▸ **Textabschnitt**:
== == ==
Wie bereits konstatiert, ist Networking nicht unter allen Bedingungen ein Karriereturbo. Ein Grund, das Thema vertieft zu betrachten: Wie sollte der Turbo abgestimmt sein, damit er den Karriereschub bringt? Die Bedeutung breit gefächerter Netzwerke wurde genannt und wird auch durch Studien belegt (etwa von Ronald Burt oder Mark Granovetter). Wenn es um die eigene Karriere geht: besser losen Kontakt zu vielen Personen (möglichst aus unterschiedlichen Bereichen) als intensive Kontaktpflege zu jenen Leuten aus dem beruflichen Umfeld, die einem am Herzen liegen.

Zur Herzensangelegenheit sollte die Kontaktpflege aus Karrieresicht ohnedies nicht werden. Im Rahmen des Vienna Career Panel Project wurden neben WirtschaftsakademikerInnen auch berufstätige Personen aus unterschiedlichen Bereichen zu ihrem karrieretaktischen Verhalten befragt. Auf Basis der Angaben zum Beruf konnten sie mehrheitlich einer von drei Karriereebenen zugeordnet werden: 1) keine Führungstätigkeit (z. B. Sachbearbeiter, Verwaltungsangestellte); 2) mittleres Management (z. B. Product Manager, Projektleiter); 3) Top-Management (z. B. Geschäftsführer).
== == ==
▸ **Bereitgestellte Daten**:

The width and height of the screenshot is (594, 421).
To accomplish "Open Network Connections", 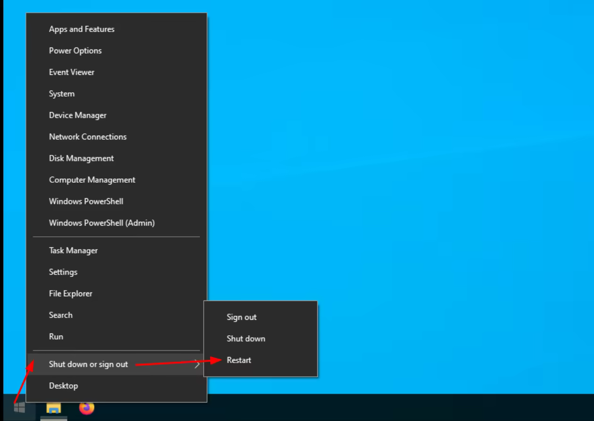I will (88, 137).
== == ==
▸ **Aufgabe und Vorgaben**: Kopieren Sie aus dem Text über Networking und Karriere wortgetreu die Passage, die mit „Wie bereits konstatiert, ist“ beginnt und bis einschließlich „am Herzen liegen.“ reicht.

▸ **Lösung der Aufgabe**:
Wie bereits konstatiert, ist Networking nicht unter allen Bedingungen ein Karriereturbo. Ein Grund, das Thema vertieft zu betrachten: Wie sollte der Turbo abgestimmt sein, damit er den Karriereschub bringt? Die Bedeutung breit gefächerter Netzwerke wurde genannt und wird auch durch Studien belegt (etwa von Ronald Burt oder Mark Granovetter). Wenn es um die eigene Karriere geht: besser losen Kontakt zu vielen Personen (möglichst aus unterschiedlichen Bereichen) als intensive Kontaktpflege zu jenen Leuten aus dem beruflichen Umfeld, die einem am Herzen liegen.